All directors and executive officers as a group
  (6 persons)..............................................            1,522,950                 54. %
Igenor, Ingenierie et Gestion, S. A.(7)....................            1,425,000                 50.5%
Berta Dominguez(7)(8)......................................            1,425,000                 50.5%



_______________
*Less than one percent.

(1)  Unless otherwise indicated, the address of each beneficial owner is Avenida
     Americo Vespucio Sur #100, Piso 16, Las Condes Santiago, Chile.

(2)  A person is deemed to be the beneficial owner of securities that can be
     acquired by such person within 60 days from the date hereof. Based on
     2,820,100 shares issued and outstanding as of the date hereof.

(3)  Based on 2,820,100 issued and outstanding as of the date hereof.

(4)  Mr. Coddou's address is Santa Lucia 280-OF.12, Santiago, Chile.

(5)  Includes 1,450,000 shares of Common Stock owned by Igenor, Ingenierie et
     Gestion, S.A., a Swiss corporation ("Igenor") of which Mr. Pedro P.
     Errazuriz owns 50% the outstanding capital stock. Also includes 86,500
     shares of Common Stock owned directly by Mr. Pedro P. Errazuriz.

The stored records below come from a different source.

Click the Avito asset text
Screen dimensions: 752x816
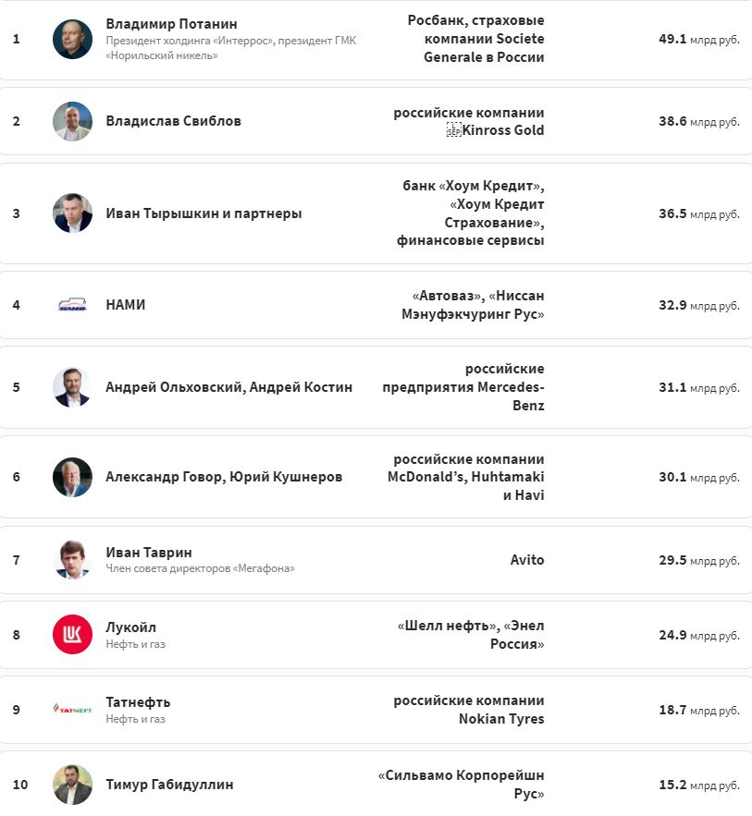[x=527, y=560]
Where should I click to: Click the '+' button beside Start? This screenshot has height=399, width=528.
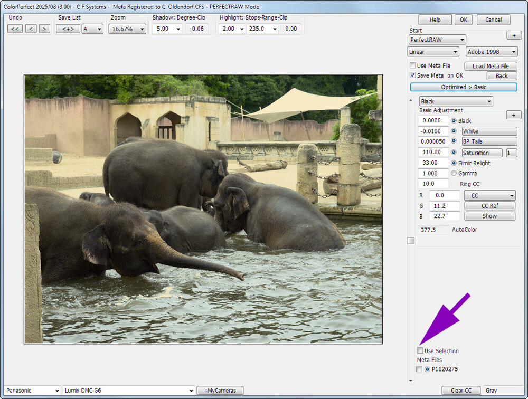[x=514, y=35]
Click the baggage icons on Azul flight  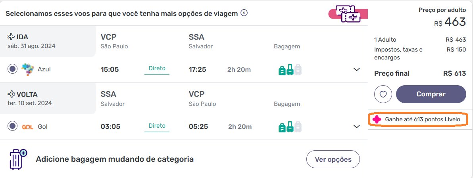pyautogui.click(x=290, y=69)
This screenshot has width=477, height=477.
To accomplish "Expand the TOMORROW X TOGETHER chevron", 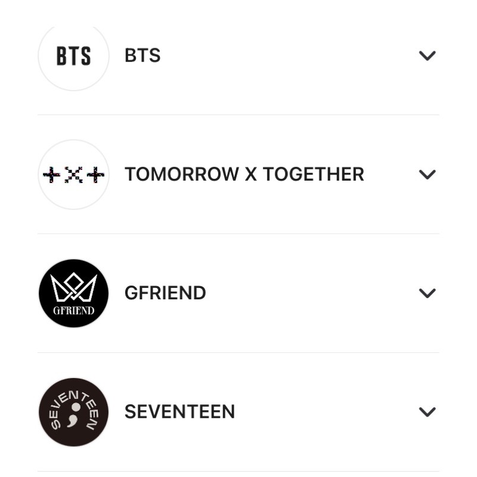I will pyautogui.click(x=427, y=174).
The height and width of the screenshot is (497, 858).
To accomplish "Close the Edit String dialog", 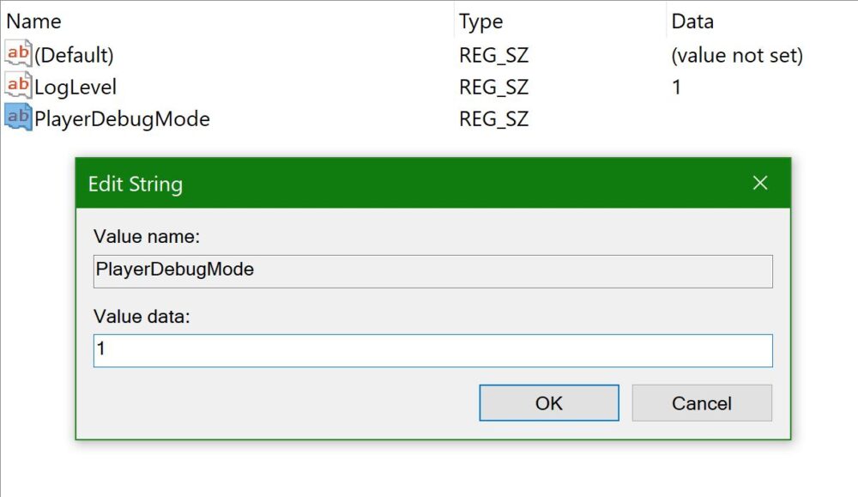I will [759, 183].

(6)  Mr. Mermier's address is c/o Etude Montavan-Mermier, 22, rue Etienne
     Dumont, 1211 Geneve 3, Switzerland.

(7)  The principal shareholders of Igenor are Mr. Pedro P. Errazuriz (50%), the
     Chairman of the Company's Board of Directors; Mrs. Berta Dominguez
     (49.50%), the wife of Mr. Pedro P. Errazuriz; Mr. Pedro Pablo Errazuriz
     Dominguez, a son of Mr. Pedro P. Errazuriz and Mrs. Berta Dominguez
     (0.25%); and Pierre Yves Montavon (0.25%), an unrelated third party. The
     address for this company is c/o Etude Montavan-Mermier, 22, rue Etienne
     Dumont, 1211 Geneve 3, Switzerland.

                                       4


(8)  Consists of 1,425,000 shares of Common Stock owned by Igenor, of which Mrs.
     Berta Dominguez owns 49.50% of the outstanding capital stock.  Mrs. Berta
     Dominguez is the wife of Mr. Pedro P. Errazuriz, the Company's Chairman of
     the Board of Directors.

                      PROPOSAL 1 - ELECTION OF DIRECTORS

          At the 2000 Annual Meeting, five directors are to be elected to hold
office until the 2000 Annual Meeting of Shareholders and until their successors
have been elected and qualified. The five nominees for election as directors are
Pedro P. Errazuriz Dominguez, Pedro P. Errazuriz, Jose Luis Yrarrazaval, Alberto
Coddou, and Sergio Jimenez. Each nominee is currently a member of the Board of
Directors. The persons named in the enclosed proxy card have advised that,
unless otherwise directed on the proxy card, they intend to vote FOR the
election of the nominees. Should any nominee become unable or unwilling to
accept nomination or election for any reason, persons named in the enclosed
proxy card may vote for a substitute nominee designated by the Board of
Directors. The Company has no reason to believe the nominees named will be
unable or unwilling to serve if elected.

Nominees
- --------

            NAME                        AGE                 POSITION
Pedro P. Errazuriz                      65        Chairman of the Board, Chief
                                                  Executive Officer
Pedro P. Errazuriz Dominguez            40        Nominee
Jose Luis Yrarrazaval                   62        Vice Chairman of the
                                                  Board/Chief Financial
                                                  Officer/Secretary Director
Alberto Coddou                          63        Director
Sergio Jimenez                          65        Director

PEDRO PABLO ERRAZURIZ served as Chief Executive Officer and Chairman of the
Board of Directors of the Company from October 19, 1994, and its President since
January 11, 1995. He has also served as the President and sole Director of
Andean Export Corporation since February 9, 1995, and as Director of Andean
Engineering & Finance Corp. since its inception in July 1997.  Mr. Errazuriz has
also served as Chairman of the Board of Directors of Kvaerner Chile S.A., a
subsidiary of Kvaerner A.S., a Norwegian-based manufacturer of electrical and
mechanical equipment) since 1992 and as the exclusive agent for Kvaerner Turbin
A.B. (Sweden) since 1994. Since 1986, Mr. Errazuriz has acted as an exclusive
agent in Chile for Norconsult. Mr. Errazuriz received an engineering degree from
the Catholic University of Chile in 1959.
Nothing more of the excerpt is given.